Il Rap, in tutte le loro sfumature, incarna quei sentimenti di ribellione verso la società che un tempo appartenevano proprio alla filosofia del rock. Il desiderio di evadere da una monotonia e da una situazione di disagio viene espressa direttamente dalle vittime di un mondo e di un tempo che dimentica chi non possiede.

L’ostentazione materialistica che viene mostrata in alcuni video del genere in questione, non è altro che la dimostrazione, come una vendetta, che chi viene dal basso può “farcela” e “ce l’ha fatta”; ha vinto la sua battaglia.

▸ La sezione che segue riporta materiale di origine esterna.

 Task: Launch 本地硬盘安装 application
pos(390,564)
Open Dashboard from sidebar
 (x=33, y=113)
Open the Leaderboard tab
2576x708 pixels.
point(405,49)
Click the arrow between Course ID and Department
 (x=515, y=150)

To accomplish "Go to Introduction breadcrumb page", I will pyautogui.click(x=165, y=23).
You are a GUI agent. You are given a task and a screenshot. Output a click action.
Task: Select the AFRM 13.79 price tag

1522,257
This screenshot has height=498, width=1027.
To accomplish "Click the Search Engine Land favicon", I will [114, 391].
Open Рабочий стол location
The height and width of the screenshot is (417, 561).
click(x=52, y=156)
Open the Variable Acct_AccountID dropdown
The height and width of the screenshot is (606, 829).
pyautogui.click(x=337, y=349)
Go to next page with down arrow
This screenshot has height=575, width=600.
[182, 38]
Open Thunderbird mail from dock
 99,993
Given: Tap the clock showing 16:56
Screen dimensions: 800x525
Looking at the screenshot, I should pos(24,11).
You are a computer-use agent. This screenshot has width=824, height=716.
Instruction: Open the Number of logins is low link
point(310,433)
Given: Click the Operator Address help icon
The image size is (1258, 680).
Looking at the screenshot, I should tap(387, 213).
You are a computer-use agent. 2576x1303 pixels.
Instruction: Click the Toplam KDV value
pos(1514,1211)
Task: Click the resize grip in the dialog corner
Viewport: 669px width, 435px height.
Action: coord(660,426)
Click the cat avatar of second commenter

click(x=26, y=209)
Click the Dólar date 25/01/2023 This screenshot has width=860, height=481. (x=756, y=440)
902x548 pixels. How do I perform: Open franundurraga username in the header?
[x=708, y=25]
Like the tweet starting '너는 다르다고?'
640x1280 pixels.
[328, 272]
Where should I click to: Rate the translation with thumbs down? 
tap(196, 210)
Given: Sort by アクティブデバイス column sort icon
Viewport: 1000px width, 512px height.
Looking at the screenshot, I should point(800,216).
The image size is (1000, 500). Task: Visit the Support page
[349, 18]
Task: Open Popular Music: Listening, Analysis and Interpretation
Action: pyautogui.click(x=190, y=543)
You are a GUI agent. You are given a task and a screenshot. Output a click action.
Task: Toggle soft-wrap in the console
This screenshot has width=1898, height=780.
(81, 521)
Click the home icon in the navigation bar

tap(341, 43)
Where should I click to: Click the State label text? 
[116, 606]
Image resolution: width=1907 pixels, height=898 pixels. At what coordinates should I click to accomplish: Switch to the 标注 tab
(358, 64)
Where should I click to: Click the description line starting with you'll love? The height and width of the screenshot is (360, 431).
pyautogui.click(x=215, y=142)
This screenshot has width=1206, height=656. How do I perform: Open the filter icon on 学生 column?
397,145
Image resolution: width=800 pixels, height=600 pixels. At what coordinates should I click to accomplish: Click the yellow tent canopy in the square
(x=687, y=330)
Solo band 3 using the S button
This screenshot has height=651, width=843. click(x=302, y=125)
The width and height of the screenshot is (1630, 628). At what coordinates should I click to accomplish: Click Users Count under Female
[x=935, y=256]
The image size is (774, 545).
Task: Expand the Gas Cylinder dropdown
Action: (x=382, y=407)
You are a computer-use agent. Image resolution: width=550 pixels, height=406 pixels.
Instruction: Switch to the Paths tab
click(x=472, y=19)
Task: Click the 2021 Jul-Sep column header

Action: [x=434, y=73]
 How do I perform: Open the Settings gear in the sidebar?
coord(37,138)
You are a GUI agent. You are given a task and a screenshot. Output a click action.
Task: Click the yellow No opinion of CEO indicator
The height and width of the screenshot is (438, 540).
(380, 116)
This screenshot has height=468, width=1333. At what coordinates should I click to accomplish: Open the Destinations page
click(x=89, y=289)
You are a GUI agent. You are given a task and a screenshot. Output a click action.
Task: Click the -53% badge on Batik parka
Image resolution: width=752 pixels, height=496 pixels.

Questo non si limita banalmente a quello che molti identificano come una trappola consumistica, ma va ben oltre. Il Consumo viene inteso come una vendetta, non come una rotta da seguire, o peggio, una necessità. Perché chi viene “dal basso” è perfettamente al corrente di che cosa significhi non possedere altro che se stessi e non può temere nulla.

 

Ma non sarebbe neanche corretto intendere questo sfogo come fosse soltanto rabbia, perché se la si osserva e la si ascolta con attenzione, può anche essere gioia e sperimentazione, coraggio. Fame. Oggi più che mai la scena del Rap italiano mostra talenti affermati, ma soprattutto emergenti, con un potenziale poetico degno dei cantautori tanto rimpianti e del coraggio dei rocker ancora oggi giustamente celebrati.

Il rimpianto verso i vecchi artisti è lecito, sia chiaro, da Tupac a John Lennon, per intenderci, è comprensibile provare un po’ di nostalgia. Ma sarebbe troppo diminutivo considerare gli artisti di oggi sulla base di quelli passati semplicemente perché non sappiamo come sarebbero stati oggi.

 

 

In un mondo che mette sulla graticola chi non vende, creare arte è diventato un compito che va oltre l’introspezione degli artisti del passato. E’ esattamente lo step successivo.

 

Se crogiolarsi nell’immagine spettrale dei poeti del passato e provare nostalgia rimane per qualcuno ancora ragionevole, allora io posso alzare il tiro e pensare che forse, se De Andrè fosse nato negli anni novanta, oggi farebbe Rap e verrebbe snobbato dagli stessi che oggi, comprensibilmente, lo rimpiangono.